“A Tiny Moment’s Respite From The Worst Moment Of Their Lives”

A reader writes:

I finished the Boston Marathon on Monday and was nearby when the bombings happened.  I was never near any danger and witnessed only a few secondary effects of the bombings (people splattered with others’ blood, etc.), but the memory that sticks out is one that I thought you might be interested in for your Cannabis Closet series.  Just a little glimpse into life.   Feel free to post it if you want – I’m always happy to contribute to the Dish family:

At one point, an hour or so after the attack, I was drifting away from the scene and stopped to lean on a sort of cement railing, both to rest my weary body and to just think.  From a stairwell on the other side of the railing, I smelled the distinctive scent of pot.  I looked down and saw two well-dressed women, one white and one black, taking hits from a pipe.  One was holding the lighter and shielding the wind while the other inhaled.  It was a scene of strange intimacy.  The black woman noticed that their smoke was blowing in my direction and said, “Sorry, Marathon Man.”  I said something like, “No worries.  We could all use some relief right now.”
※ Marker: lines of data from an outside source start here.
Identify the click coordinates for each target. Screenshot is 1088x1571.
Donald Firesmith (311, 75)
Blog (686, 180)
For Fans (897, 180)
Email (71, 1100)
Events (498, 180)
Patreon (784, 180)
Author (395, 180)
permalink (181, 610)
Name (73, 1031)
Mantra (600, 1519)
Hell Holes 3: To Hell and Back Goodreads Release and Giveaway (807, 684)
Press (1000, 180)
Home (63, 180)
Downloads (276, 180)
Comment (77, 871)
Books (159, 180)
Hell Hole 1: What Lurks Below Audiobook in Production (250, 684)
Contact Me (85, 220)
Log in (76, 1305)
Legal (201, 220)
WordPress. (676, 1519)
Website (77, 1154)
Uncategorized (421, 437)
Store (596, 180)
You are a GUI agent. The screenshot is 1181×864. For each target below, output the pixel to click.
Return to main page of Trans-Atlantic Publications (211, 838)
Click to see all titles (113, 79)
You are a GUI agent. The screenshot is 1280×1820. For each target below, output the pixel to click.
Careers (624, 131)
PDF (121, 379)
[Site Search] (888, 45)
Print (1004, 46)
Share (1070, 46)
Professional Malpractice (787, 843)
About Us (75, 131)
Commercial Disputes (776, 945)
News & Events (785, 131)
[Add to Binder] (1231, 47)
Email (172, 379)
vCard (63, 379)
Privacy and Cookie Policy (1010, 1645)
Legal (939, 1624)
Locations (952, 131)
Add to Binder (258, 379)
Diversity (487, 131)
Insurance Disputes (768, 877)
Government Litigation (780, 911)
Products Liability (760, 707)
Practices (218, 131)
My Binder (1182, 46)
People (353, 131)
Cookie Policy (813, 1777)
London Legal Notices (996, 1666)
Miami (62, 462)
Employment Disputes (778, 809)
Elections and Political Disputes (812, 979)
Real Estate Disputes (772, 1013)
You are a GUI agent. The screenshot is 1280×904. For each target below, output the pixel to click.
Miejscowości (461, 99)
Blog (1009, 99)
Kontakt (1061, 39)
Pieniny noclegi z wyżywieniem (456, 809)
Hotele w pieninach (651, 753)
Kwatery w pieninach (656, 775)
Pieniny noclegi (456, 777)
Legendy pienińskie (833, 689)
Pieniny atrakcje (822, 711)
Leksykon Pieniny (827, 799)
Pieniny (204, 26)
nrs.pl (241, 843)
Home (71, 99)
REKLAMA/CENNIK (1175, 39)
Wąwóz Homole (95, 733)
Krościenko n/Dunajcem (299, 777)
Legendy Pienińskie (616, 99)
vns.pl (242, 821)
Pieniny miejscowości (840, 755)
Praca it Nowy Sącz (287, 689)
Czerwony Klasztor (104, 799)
Then they both looked up at me and their words came tumbling out:

“We work at [high-end retail store].  It was right in front of our store.”  “There were legs and feet blown off.”  “There was blood everywhere.”  “People had whole parts of them blown off.”  “I saw someone’s foot.  Just there on the ground.” “People were blown apart.” “There were body parts all over.” “Everyone was covered with blood.”  “And parts of bodies.”

At a certain point, they were finishing each other’s sentences, looking to each other for confirmation that it had actually happened.  I imagined them, being evacuated from work, totally horrified, uncertain about where to go or how to deal with what they just saw, and then one of them inviting the other into this particular stairwell, to share a little secret one of them was carrying in their purse, meant for happier use, now just providing a tiny moment’s respite from the worst moment of their lives.

I did something I almost never do: I reached out and touched them both on the shoulders, gave them a little rub and a squeeze and said, my voice surprising me by cracking, “I’m glad you two are ok,” and I walked away.